OK right well all the kit has arrived! I was disappointed to see that the standard McCarty harness only coil taps on the tone pot - should have seen that coming but it limits the options. I like to mix coil tapped neck with the bridge, so bought a couple of tripleshots instead. I had forgot all about these but they are amazing devices - a half hour noodle session can turn into a 3 hour adventure in coil sounds! The number of hours I must have fiddled away with instead of actually recording is shocking.

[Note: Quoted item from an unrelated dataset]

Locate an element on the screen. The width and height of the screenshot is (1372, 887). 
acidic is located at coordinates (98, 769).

So I ditched the tone coil tap and wired in the tripleshots and came to realise that the guitar itself isn't muddy at all - which is a bit of a relief. I don't know if the Dragons were to blame or the old wiring. I reckon I could have got away with a Crawler after all, but maybe I'll test one out a little later - tripleshots make pickup swaps fairly quick if you get one for each pickup - so I'll see.

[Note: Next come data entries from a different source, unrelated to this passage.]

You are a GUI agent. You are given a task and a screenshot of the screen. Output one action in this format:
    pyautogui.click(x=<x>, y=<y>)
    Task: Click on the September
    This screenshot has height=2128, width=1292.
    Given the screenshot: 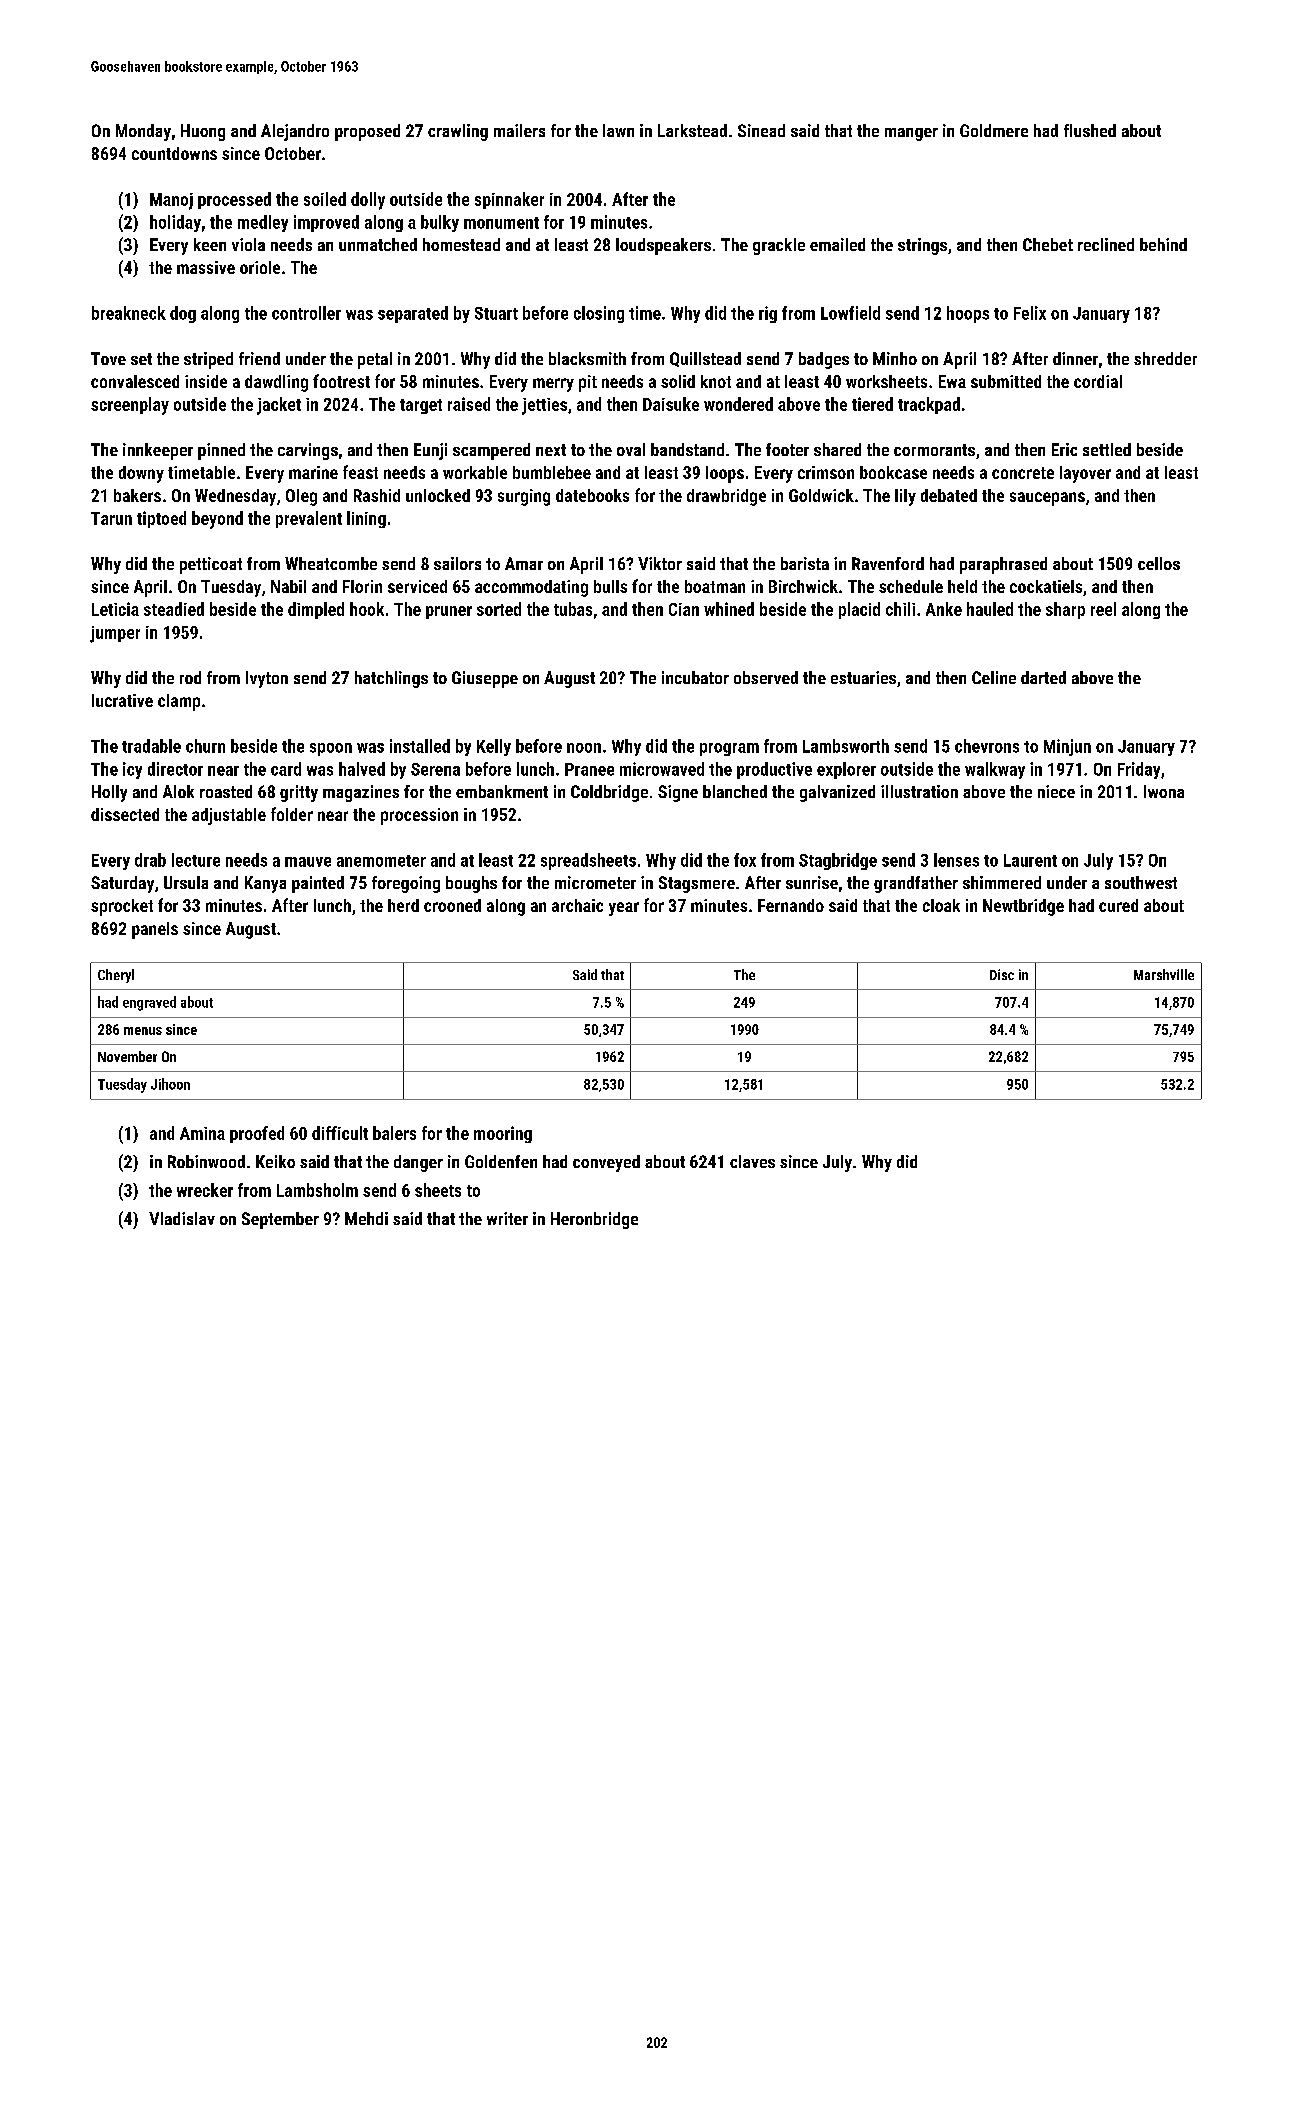 What is the action you would take?
    pyautogui.click(x=280, y=1220)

But the guitar has definitely come to life! The Abraxas in the bridge does remind me of an SG in many ways now - it doesn't have the thick chunk of a Les Paul when palm muted so much, but has a very nice open sound. It's certainly different from my Les Paul, which is what I was looking for. Very nice clean tones, especially when mixed with the Emerald. Strumming chords and hearing them decay is very pleasing now - I never realised that the guitar had so much sustain. Also, I play through a Blackstar Dual overdrive pedal, and typically switching to distortion thickens the sound such that ideally a tone tweak is required, but because the Abraxas doesn't have so much of a midrange kick, it takes the distortion very well. It also sounds great when switched to series humbucking, with an interesting shift in tone, with a woody nutty flavour. Sounds very good with great definition. Both coil sounds are very usable too, the poles being weaker, but a reduction in tone and volume remove the more cutting nature and sound very good in driving rhythm. Not as aggressive as a telecaster, but still a usable tone, far better than the Dragons. And when switching back to full humbucking tone again the Abraxas sounds thick and smooth by comparison.

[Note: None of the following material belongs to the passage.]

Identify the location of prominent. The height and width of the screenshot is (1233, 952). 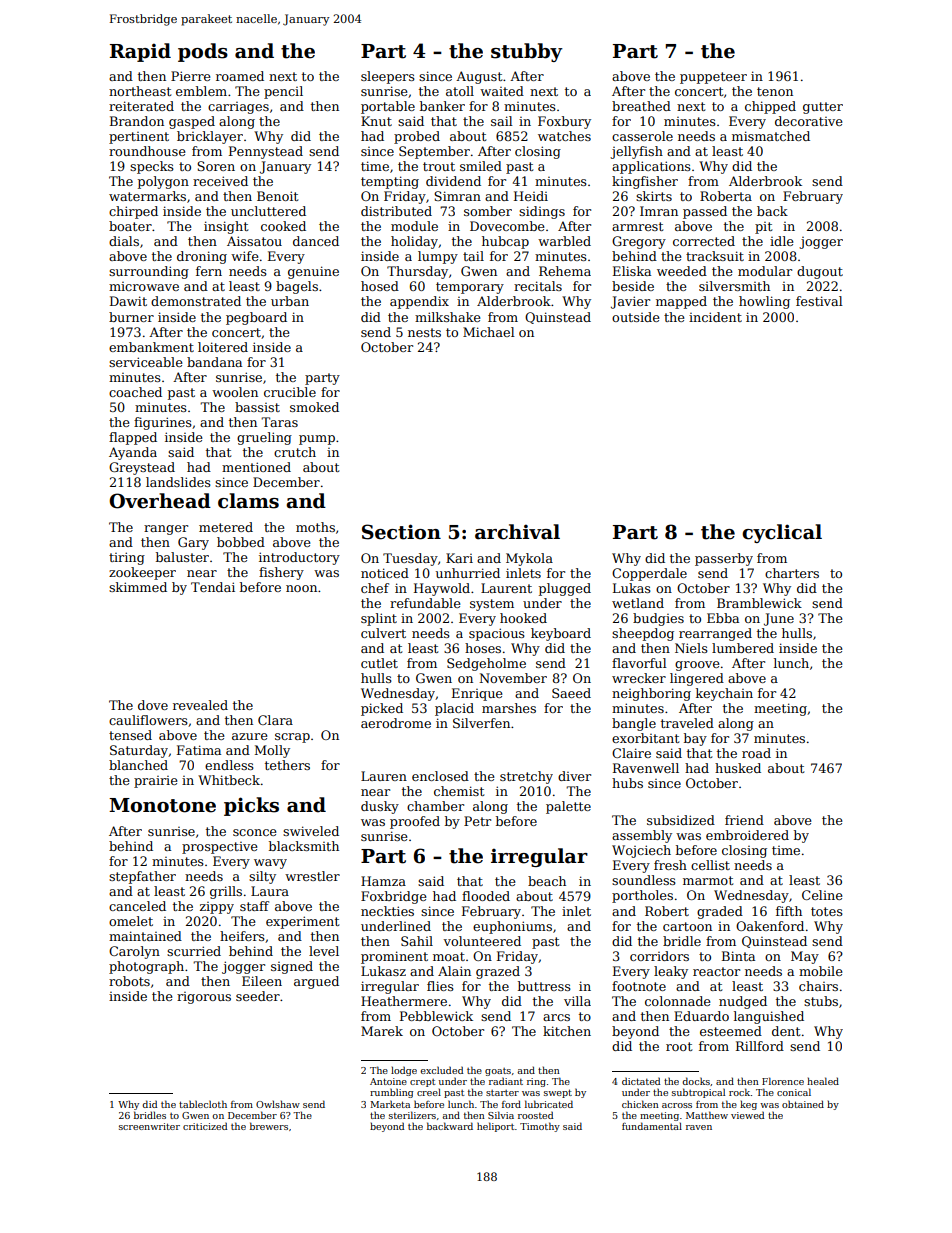
(394, 957).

Switching to middle position, I find that mixing the 2 outer coils is a very nice strumming sound. Very acoustic and chimy, encouraging chord and jangly work. I could spend hours flicking the tripleshots between the different coils - I felt that on full humbucking mode, the Emerald probably dominates the sound - at one point I didn't think the toggle switch was working properly until I started splitting coils on the bridge, and of course on a PRS you can't turn the volume down on individual pickups, but splitting the coils on the neck does blend well.
As for the neck pickup, the Emerald is very good. I think I was expecting it to sound much like the original Dragon, as it was said they have a similar spec - but it doesn't really. Very organic and open again. It's a very interesting, resonating sound, encouraging chordwork as much as solos. In some ways it reminded me more of a warmer bridge pickup, probably being the most useable neck pickup I've encountered. I don't know why, I just don't tend to normally migrate to the neck much except for noodling around, but I can see me using this for song writing. Coil splits and going to series makes for a very strummy woody sound, with complex interesting decay, and the full humbucker is into more traditional neck sound, but still maintaining that warm woody overtone - switching back to the bridge does make the Abraxas sound thinner/brighter by comparison, but this is only relative.
As a sidenote, the PRS volume and tone pots in the McCarty harness work really nicely with the pickups, and the tone pot especially creates interesting varieties. Still early days, but now the guitar has opened up and is fun again. So thanks for the advice guys, and glad I didn't go down my usual route as that would have just landed me with something that sounded like what I already had!